Starring the original award-winning stage cast, and adapted for the
screen by the original playwright Alan Bennett, The History Boys brings
together eight bright, funny history students in the north of England
in the mid '80s. With its original director, the National Theatre’s
Nicholas Hytner, in place, the touching drama mixes broad comedy with
a heartfelt call for radical imagination in the classroom before reaching
its satisfying conclusion. The cast are a collection of unlikely stereotypes
from Richard Griffiths’ lecherous homosexual to student Samuel
Barnett’s Jewish outsider but the performances are uniformly
excellent.
Sheffield 1983, a headmaster (Clive Merrison) is obsessed with breaking
into the ranks of those schools that regularly send undergraduates
to Oxford and Cambridge and enlists teacher Irwin (Stephen Campbell
Moore), a shrewd newcomer, to coach the gifted yet unruly sixth-form
history students into intellectual shape for the trials ahead.
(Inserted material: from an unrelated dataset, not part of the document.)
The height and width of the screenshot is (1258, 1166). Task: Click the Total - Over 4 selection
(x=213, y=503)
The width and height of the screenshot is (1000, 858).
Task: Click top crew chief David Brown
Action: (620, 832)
Seduced
though they are by the exam-busting bag of tricks offered by the temporary
supply teacher, the boys are torn by their loyalty to the hugely eccentric,
poetry-spouting English master Hector (Richard Griffiths). As they
prepare for the daunting admissions process, the journey of the History
Boys becomes as much about how education works as it is about where
education leads.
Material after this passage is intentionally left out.